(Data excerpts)
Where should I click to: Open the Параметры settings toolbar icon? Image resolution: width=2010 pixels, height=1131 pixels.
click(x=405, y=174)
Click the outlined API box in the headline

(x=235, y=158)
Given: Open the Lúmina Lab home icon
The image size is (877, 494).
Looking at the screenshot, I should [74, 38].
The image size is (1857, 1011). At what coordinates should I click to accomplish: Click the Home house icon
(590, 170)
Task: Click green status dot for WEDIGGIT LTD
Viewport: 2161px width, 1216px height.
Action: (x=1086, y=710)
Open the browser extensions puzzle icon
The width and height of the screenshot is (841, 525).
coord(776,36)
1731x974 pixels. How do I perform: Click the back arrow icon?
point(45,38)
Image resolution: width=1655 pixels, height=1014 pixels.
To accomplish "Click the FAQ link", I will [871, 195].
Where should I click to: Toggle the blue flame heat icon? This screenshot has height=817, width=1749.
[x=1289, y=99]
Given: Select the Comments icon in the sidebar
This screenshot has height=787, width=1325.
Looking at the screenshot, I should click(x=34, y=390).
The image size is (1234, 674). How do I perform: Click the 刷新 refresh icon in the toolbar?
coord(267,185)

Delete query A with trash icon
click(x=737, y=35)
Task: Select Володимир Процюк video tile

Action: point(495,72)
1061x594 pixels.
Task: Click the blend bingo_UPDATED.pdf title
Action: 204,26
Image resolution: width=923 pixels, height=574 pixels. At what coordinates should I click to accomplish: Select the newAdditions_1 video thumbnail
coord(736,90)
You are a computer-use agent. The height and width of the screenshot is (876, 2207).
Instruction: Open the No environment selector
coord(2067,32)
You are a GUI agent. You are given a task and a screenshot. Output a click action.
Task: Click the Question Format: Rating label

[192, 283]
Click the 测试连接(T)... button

▸ EXERCISE AIM: Which of the lines in the data hold the string "agent"? Report each of them by copying it.

▸ RESPONSE AREA:
You are a computer-use agent. The height and width of the screenshot is (876, 2207).
You are a GUI agent. You are given a task and a screenshot. Output a click action.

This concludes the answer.